» **Work item A**: According to the passage on New Jersey medical billing, what share of the surveyed physicians would think about leaving the profession altogether?
» **Work item B**: Rewrite the section of the passage on New Jersey medical billing that opens with the words containing "Regulation that sets" and closes with "the profession altogether.", substituting "guardian" for "parent".
» **Work item C**: Extend the passage on New Jersey medical billing beyond its final sentence.
Top of Given text
Most stakeholders agree that greater transparency about how hospitals and physicians bill for procedures, and what insurance companies cover at what rate, is a critical part of any reform. The Medical Society of New Jersey insists that any proposal to regulate provider rates would eliminate the only leverage doctors and hospitals have in negotiating with insurance companies over network participation.
The MSNJ and the Doctor-Patient Alliance are among those that support— including one introduced in May by Sen. Paul Sarlo (D-Bergen), the head of the budget committee — that provide for additional disclosure by hospitals, physicians, and insurance companies, without controlling costs. While some providers have made headlines for outrageous out-of-network bills, these are outliers in the profession, the groups said.
Regulation that sets rates “Is like a parent saying, ‘You kids couldn’t figure it out on your own, so we’re going to come up with a solution that is bad for everyone,” DeNoble said. A survey the group conducted of more than 100 physicians suggested that this type of legislation would make half of them consider leaving New Jersey and one in five think about leaving the profession altogether.
Bottom of Given text
Top of Data section
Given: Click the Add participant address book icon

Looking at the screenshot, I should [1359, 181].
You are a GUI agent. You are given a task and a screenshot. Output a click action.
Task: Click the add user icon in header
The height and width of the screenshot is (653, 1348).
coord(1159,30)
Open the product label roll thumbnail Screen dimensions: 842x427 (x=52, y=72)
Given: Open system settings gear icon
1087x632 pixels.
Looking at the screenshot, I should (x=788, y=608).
Bottom of Data section
Top of Data section
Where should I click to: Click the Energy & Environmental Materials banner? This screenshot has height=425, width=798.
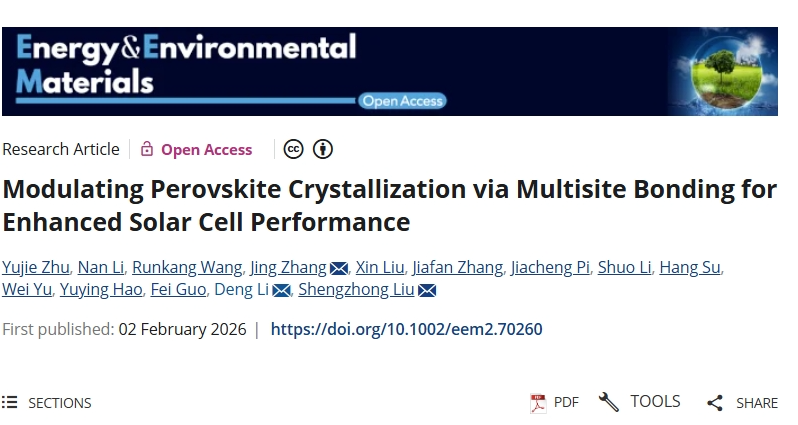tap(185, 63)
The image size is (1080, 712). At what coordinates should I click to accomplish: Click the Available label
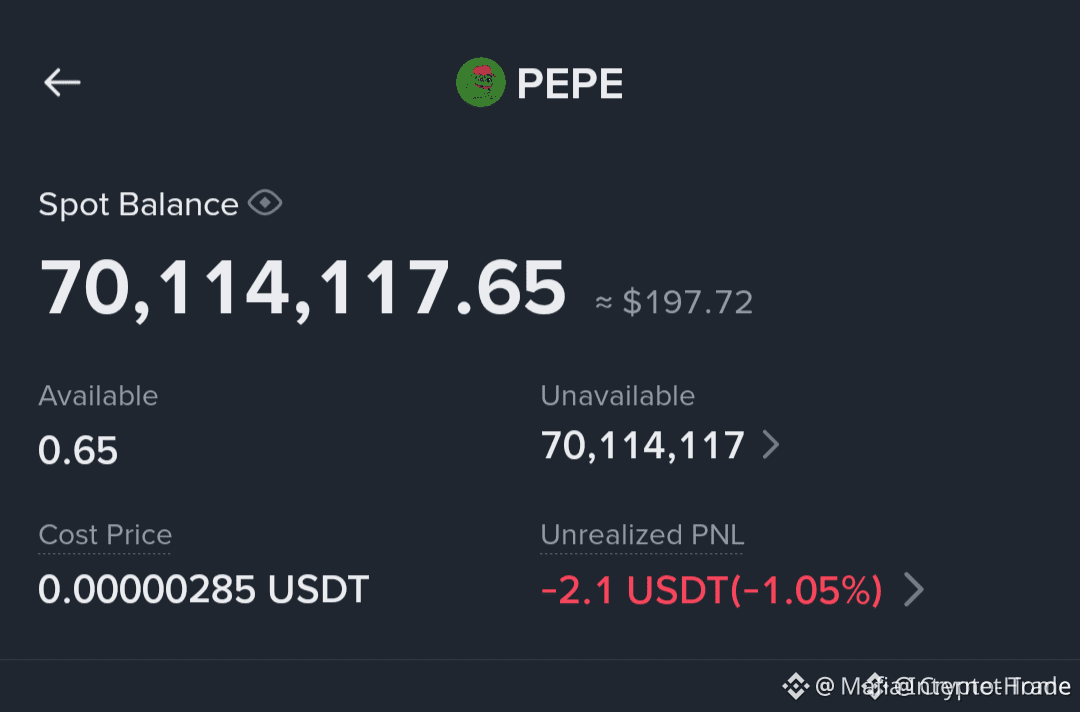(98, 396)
Bottom of Data section
» **Exercise answer A**: One in five.

» **Exercise answer B**:
Regulation that sets rates “Is like a guardian saying, ‘You kids couldn’t figure it out on your own, so we’re going to come up with a solution that is bad for everyone,” DeNoble said. A survey the group conducted of more than 100 physicians suggested that this type of legislation would make half of them consider leaving New Jersey and one in five think about leaving the profession altogether.

» **Exercise answer C**:
‘Reining in’ high costs
But some, including the coalition members, insist true change depends on a measure that also controls the underlying charges assessed by providers. Real out-of-network reform is “essential to reining in the high cost of health insurance” now faced by small businesses, noted Mary Beaumont, a vice president with the New Jersey Business and Industry Association, urging lawmakers to adopt Vitale’s measure last week.
“We need a plan that provides transparency and cost containment,” she said. “We believe this bill delivers on both counts.”
Vitale’s bill — which was shuffled between several committees after last-minute revisions in December designed to secure support from the New Jersey Hospital Associations, led to it being pulled from a list of scheduled votes — was approved Monday by the Senate budget committee after Vitale sat in for Sarlo as the chairman and helped advance a controversial bill to reform Horizon, which he also sponsored. The out-of-network measure passed by the slimmest of margins, with support from the seven Democrats while the six Republican members abstained.
On Thursday, the Assembly also amended a previous draft of the bill to align with the Senate version. Kerry McKean Kelley, who leads communications for the hospital association, said the organization also continues to work with Vitale and other sponsors in hopes of reaching an agreement.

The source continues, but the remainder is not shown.